Exercise brief: Using the records below, write out again exactly the lines that begin at the line containing "Instruction: Open the InstaDApp entry" and end at the line containing "Open the Sync", and no other lines.

Dataset items:
━━━━━━━━

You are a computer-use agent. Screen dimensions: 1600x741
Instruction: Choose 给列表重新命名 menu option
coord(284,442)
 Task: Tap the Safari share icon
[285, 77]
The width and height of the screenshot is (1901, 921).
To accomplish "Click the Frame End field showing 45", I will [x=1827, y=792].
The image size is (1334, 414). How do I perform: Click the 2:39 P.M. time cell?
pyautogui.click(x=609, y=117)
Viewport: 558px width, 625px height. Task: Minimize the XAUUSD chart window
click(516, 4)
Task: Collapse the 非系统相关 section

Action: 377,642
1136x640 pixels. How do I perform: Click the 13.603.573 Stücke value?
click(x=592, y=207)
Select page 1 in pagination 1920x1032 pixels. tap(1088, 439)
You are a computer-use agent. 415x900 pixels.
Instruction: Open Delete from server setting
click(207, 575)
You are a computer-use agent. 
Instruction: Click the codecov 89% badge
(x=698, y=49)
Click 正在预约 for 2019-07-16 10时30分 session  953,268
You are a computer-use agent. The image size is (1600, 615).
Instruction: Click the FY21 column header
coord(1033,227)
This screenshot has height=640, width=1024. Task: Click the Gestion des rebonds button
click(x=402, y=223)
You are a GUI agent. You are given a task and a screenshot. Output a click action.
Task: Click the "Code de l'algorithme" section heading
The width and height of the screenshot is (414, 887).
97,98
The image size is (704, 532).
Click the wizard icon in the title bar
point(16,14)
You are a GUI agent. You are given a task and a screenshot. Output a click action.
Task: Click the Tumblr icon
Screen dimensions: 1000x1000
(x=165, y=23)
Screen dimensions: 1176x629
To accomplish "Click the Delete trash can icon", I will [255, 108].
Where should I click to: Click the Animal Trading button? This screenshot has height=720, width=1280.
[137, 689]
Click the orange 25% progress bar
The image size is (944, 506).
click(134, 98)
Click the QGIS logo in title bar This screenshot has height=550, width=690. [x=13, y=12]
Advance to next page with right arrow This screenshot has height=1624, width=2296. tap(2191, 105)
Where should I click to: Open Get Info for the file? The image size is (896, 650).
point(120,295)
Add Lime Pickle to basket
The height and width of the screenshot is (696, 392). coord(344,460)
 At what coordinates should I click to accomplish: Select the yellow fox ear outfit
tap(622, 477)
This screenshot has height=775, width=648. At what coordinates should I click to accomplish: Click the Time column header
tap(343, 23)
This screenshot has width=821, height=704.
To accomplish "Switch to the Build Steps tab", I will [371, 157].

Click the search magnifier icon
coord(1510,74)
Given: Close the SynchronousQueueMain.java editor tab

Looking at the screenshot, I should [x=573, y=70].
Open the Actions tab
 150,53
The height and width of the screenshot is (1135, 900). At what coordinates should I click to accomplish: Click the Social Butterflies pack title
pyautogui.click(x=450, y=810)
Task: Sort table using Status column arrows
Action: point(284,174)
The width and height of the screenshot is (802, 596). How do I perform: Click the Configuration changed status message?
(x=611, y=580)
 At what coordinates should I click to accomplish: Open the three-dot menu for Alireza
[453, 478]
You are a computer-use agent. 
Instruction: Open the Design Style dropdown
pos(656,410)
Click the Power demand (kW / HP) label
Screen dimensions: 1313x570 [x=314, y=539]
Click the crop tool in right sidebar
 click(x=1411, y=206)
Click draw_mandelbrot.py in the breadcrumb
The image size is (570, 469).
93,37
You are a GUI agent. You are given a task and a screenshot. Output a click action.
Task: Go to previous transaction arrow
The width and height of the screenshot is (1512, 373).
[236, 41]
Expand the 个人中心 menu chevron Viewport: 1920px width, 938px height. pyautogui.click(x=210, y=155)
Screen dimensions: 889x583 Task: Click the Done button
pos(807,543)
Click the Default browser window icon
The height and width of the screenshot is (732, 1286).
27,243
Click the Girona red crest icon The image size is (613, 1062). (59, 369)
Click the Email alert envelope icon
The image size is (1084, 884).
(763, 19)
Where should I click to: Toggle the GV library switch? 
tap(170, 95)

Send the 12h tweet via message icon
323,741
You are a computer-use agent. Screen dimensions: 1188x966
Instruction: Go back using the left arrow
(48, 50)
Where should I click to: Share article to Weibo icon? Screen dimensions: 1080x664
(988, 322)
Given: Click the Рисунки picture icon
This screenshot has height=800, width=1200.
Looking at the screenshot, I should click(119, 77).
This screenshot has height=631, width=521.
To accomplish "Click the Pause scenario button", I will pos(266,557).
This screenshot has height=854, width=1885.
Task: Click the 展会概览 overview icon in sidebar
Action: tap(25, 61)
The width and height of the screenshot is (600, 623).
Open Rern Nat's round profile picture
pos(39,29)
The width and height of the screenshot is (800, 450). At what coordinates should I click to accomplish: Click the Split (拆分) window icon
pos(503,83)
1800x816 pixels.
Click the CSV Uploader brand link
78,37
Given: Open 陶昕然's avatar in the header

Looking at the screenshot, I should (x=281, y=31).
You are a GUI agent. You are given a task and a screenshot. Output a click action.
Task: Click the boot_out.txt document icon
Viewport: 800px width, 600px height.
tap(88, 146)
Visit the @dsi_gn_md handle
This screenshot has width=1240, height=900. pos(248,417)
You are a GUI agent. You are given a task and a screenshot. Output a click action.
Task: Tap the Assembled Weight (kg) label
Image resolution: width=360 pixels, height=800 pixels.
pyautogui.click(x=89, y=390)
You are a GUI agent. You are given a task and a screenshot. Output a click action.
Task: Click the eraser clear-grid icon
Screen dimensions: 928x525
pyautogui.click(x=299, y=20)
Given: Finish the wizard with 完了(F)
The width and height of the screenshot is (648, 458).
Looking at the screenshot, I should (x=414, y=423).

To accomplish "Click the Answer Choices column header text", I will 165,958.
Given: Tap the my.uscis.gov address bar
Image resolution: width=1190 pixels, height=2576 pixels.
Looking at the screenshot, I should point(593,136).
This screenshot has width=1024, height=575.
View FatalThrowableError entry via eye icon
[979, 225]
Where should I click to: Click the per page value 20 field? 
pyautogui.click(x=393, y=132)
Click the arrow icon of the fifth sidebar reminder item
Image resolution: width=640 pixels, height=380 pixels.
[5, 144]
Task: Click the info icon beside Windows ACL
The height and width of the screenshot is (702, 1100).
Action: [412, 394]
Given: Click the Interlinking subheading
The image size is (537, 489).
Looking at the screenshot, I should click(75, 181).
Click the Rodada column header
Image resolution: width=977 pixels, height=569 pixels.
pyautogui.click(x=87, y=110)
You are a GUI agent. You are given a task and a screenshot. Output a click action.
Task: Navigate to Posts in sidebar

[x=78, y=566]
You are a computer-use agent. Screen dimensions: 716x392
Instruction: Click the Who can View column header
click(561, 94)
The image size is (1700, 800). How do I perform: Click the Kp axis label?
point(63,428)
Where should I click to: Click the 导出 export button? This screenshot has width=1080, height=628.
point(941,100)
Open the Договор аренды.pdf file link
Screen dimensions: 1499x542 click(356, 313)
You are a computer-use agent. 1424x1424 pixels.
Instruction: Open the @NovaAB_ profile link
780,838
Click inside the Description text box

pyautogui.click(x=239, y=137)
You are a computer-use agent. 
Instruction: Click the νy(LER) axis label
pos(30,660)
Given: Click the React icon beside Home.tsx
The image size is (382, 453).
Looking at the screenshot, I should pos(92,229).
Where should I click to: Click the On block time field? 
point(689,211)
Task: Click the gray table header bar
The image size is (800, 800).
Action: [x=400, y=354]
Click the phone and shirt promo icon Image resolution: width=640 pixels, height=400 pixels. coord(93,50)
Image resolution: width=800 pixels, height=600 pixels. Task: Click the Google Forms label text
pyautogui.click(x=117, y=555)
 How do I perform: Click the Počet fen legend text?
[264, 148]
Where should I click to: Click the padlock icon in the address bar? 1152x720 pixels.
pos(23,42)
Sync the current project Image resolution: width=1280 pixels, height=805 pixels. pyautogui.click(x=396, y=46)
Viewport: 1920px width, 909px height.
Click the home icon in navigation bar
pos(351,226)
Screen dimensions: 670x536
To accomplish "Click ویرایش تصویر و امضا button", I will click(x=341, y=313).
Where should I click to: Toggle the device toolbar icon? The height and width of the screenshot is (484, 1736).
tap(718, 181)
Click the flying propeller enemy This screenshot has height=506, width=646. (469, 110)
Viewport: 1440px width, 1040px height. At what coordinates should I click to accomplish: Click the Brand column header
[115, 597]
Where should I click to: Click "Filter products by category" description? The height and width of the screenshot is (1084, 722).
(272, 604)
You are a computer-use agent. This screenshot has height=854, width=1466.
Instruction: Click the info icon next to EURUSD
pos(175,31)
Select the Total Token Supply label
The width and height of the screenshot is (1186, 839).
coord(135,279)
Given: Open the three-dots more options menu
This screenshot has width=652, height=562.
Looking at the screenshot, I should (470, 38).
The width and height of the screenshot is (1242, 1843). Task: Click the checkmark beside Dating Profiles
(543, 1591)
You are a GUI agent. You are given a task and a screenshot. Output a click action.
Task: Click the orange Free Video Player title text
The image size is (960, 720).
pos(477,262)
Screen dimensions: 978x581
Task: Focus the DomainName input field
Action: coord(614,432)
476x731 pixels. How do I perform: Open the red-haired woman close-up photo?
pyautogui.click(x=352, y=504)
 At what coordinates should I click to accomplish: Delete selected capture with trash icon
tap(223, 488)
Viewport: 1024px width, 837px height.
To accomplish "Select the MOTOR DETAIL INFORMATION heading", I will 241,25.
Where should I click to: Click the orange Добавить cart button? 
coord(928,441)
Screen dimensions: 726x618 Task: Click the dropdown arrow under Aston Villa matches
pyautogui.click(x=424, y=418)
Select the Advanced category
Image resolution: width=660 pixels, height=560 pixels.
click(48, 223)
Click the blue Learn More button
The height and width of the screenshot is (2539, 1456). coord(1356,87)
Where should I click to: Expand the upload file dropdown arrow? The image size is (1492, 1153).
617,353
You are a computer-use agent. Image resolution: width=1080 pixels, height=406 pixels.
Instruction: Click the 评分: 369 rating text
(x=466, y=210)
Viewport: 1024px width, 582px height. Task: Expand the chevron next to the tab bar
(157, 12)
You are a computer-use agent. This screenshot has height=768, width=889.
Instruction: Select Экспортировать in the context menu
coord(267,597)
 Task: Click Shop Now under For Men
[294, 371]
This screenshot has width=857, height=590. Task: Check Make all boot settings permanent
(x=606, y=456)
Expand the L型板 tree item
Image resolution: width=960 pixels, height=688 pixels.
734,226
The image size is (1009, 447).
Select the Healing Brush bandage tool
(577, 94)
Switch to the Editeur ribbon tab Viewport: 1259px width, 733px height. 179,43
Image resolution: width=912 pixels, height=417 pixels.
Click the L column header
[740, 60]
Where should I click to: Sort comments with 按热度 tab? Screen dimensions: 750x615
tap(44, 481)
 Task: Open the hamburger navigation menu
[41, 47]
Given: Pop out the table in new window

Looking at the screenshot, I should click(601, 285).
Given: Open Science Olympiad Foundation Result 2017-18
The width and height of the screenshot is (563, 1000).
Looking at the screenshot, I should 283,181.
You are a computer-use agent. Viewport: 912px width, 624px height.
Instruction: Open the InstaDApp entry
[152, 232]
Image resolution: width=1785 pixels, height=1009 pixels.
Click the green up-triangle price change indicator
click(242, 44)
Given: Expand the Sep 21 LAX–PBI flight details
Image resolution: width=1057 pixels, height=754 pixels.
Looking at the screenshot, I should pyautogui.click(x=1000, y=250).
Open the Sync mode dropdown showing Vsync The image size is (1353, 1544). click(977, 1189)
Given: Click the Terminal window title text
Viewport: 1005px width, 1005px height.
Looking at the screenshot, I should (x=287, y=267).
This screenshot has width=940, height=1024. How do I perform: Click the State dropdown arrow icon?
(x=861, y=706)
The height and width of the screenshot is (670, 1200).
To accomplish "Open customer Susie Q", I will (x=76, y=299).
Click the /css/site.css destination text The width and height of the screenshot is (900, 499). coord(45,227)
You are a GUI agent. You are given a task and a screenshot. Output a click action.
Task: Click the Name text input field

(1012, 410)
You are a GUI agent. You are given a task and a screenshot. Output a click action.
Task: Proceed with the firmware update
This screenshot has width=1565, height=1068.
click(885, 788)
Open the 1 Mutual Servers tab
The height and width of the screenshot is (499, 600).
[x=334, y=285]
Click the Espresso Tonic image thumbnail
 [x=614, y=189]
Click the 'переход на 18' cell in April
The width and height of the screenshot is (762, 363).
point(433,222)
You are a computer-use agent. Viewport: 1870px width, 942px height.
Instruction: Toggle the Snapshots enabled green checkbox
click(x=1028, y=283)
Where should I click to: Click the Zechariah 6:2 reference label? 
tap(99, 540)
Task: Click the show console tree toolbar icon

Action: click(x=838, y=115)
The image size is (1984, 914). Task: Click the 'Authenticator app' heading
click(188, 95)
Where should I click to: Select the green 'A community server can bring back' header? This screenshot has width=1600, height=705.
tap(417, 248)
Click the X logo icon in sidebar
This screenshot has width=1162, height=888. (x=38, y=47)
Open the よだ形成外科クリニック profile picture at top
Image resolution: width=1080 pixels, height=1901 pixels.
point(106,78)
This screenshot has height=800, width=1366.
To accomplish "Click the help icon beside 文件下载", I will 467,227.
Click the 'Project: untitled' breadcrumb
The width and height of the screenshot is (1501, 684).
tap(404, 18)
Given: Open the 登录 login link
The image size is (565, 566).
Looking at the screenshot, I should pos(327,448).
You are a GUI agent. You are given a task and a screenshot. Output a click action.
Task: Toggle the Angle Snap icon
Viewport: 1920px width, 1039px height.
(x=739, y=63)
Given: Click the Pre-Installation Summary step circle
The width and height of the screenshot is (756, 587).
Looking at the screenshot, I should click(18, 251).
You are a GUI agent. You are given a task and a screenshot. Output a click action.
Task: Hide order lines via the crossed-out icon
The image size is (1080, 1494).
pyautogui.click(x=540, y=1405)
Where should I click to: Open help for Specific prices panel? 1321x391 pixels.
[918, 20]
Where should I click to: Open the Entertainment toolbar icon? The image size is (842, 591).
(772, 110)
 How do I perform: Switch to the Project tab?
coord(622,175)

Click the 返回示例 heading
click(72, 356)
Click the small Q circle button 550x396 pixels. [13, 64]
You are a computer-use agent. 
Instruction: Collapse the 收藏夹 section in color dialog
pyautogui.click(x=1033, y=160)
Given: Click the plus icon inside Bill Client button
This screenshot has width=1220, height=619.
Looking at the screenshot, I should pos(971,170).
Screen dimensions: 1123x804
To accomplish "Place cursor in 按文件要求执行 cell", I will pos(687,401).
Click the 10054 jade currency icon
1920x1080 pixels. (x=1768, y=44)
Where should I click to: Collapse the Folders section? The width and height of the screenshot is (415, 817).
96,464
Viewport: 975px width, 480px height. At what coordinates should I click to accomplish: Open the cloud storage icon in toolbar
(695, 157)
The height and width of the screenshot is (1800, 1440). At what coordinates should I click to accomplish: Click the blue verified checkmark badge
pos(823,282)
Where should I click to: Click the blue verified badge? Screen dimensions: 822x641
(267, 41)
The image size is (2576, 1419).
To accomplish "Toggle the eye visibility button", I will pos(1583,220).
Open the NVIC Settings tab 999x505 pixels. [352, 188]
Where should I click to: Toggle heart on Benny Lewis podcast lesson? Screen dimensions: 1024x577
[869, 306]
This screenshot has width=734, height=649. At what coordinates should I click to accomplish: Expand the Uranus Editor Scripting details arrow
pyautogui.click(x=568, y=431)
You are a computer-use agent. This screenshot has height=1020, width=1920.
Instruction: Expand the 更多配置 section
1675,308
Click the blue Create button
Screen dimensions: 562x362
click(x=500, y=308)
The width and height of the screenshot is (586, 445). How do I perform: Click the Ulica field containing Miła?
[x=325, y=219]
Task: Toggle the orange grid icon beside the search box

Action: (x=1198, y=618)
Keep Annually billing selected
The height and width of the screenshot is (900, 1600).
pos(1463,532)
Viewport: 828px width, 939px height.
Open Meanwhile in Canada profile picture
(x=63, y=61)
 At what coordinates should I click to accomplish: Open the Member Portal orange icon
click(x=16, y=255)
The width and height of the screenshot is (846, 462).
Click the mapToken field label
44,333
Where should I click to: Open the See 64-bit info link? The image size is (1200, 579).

━━━━━━━━

Expected answer:
Instruction: Open the InstaDApp entry
[152, 232]
Image resolution: width=1785 pixels, height=1009 pixels.
Click the green up-triangle price change indicator
click(242, 44)
Given: Expand the Sep 21 LAX–PBI flight details
Image resolution: width=1057 pixels, height=754 pixels.
Looking at the screenshot, I should pyautogui.click(x=1000, y=250).
Open the Sync mode dropdown showing Vsync The image size is (1353, 1544). click(977, 1189)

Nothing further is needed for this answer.